Task instructions:
A - From the bird-of-prey post, list everything the text says was left on the front lawn after the kill.
B - Please carry on the bird-of-prey post from its last sentence, in the same casual first-person voice.

Text passage:
+++

I’ve seen falcons and possibly other small birds of prey at a distance a number of times, but IDing them? Forget it. It’s small. It’s streaky on belly. It has lil markies on its lil face. It could be literally any falcon and if you aren’t 100% sure about the face? Small hawks too.
Then on March 26th, one killed and ate a Eurasian collared dove on my front lawn, leaving only tawny feathers, blood, and one funky magenta foot. Lots of people have seen this kind of thing, sometimes more than once, but it’s the only time I’ve seen it. The bird was pretty bold, which let us get some shitty pictures of it. Here’s the suspect beside a near identical one from some yewchoob man’s video. An adult female merlin?
I was surprised the crows, which are not shy about mobbing much larger hawks and eagles, gave this little beast a very wide berth. Maybe they saw the death blow and it was scary to behold. I know I’d be freaked out to see a bird dive bombed out of the sky and ripped to pieces alive while still stunned. Lucky me, I did not have to watch that happen. I’m confident the victim was taken on the wing tho, because eurasian collared doves pretty much never land in my yard, flying high above it.

+++

Raw data:
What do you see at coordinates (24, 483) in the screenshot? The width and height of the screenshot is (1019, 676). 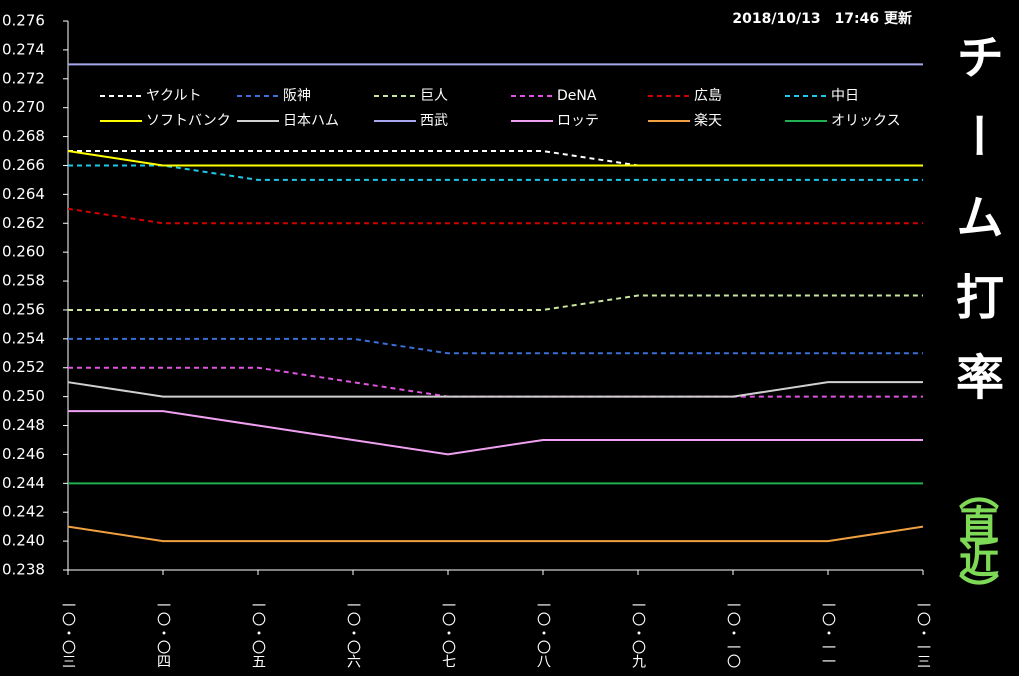 I see `y-tick-label: 0.244` at bounding box center [24, 483].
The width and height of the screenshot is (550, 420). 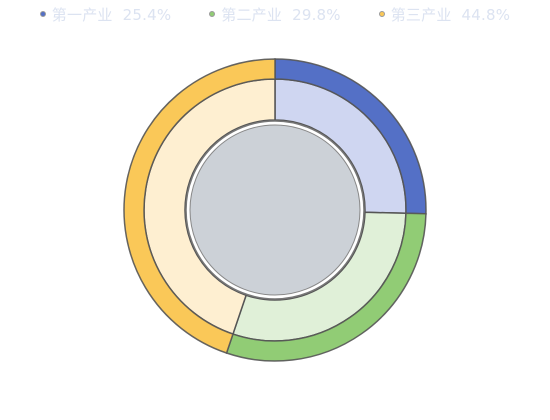 I want to click on legend: 第一产业 25.4% 第二产业 29.8% 第三产业 44.8%, so click(x=275, y=14).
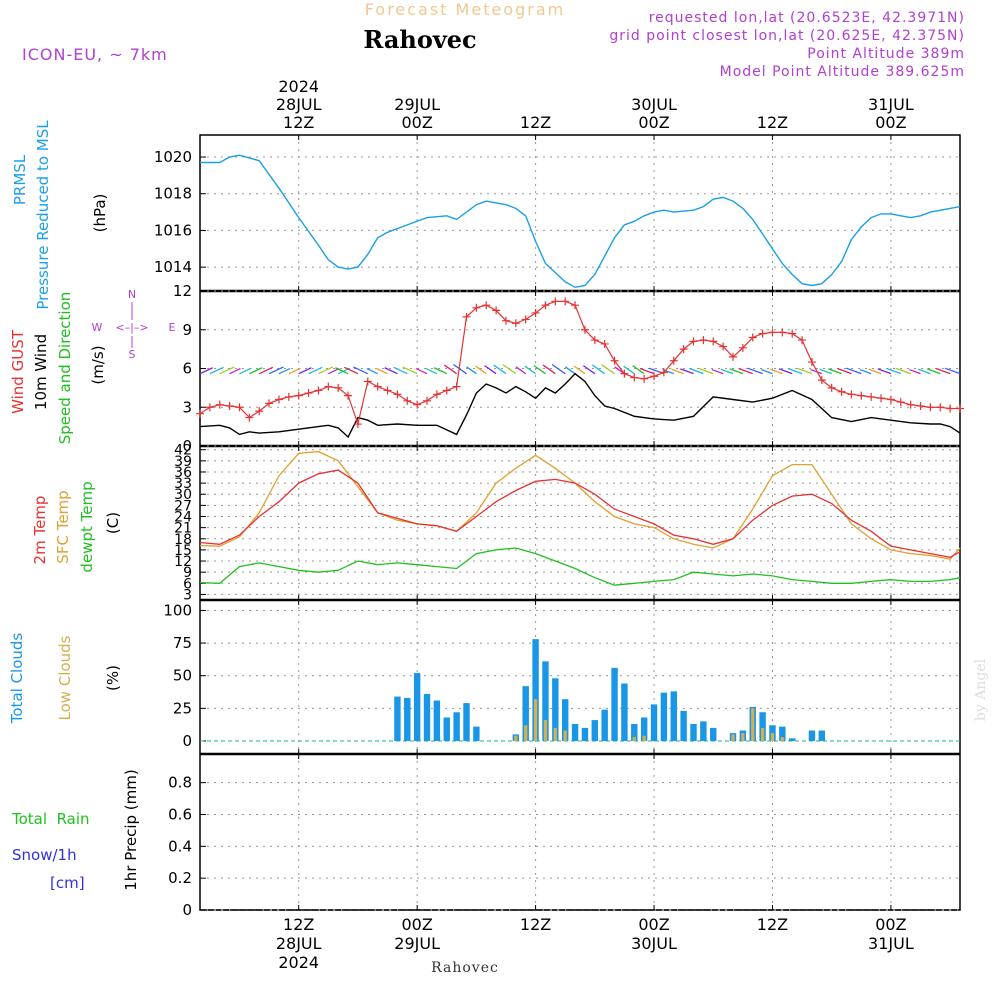 This screenshot has height=1000, width=1000. Describe the element at coordinates (886, 54) in the screenshot. I see `point-altitude: Point Altitude 389m` at that location.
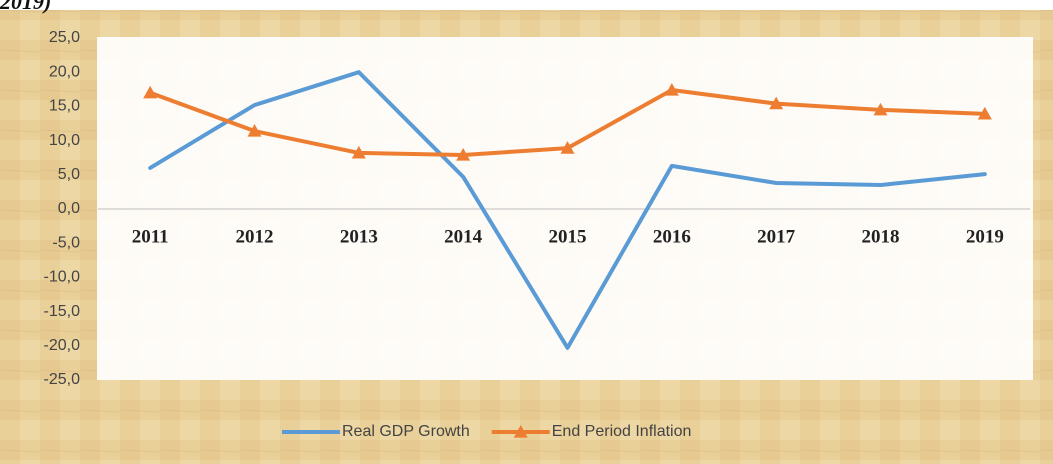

+++

Expected results:
A -
- tawny feathers
- blood
- one funky magenta foot

B -
The crows were flying rather oddly, which was the first hint I was coming around the corner into a freaky scene. Part of that may have been the weather; a thunderstorm broke out within a half hour of the kill. The crows had wings and tail feathers fully fanned, and were floating around all strange. But it was so weird, right after I saw the little murderer on my lawn, I glanced around for the crows and they were nowhere to be seen.
The tiny monster was so intent on defending its kill that I was able to walk around, try to find my husband, and bring him back. Then my husband took the pictures and a short video, which is where the stills you see here come from. To the right here, you can see the great escape. She finally got annoyed with our shenanigans and flew away with a big chonk of meat.
Vaya sin dios, you funky killing machine.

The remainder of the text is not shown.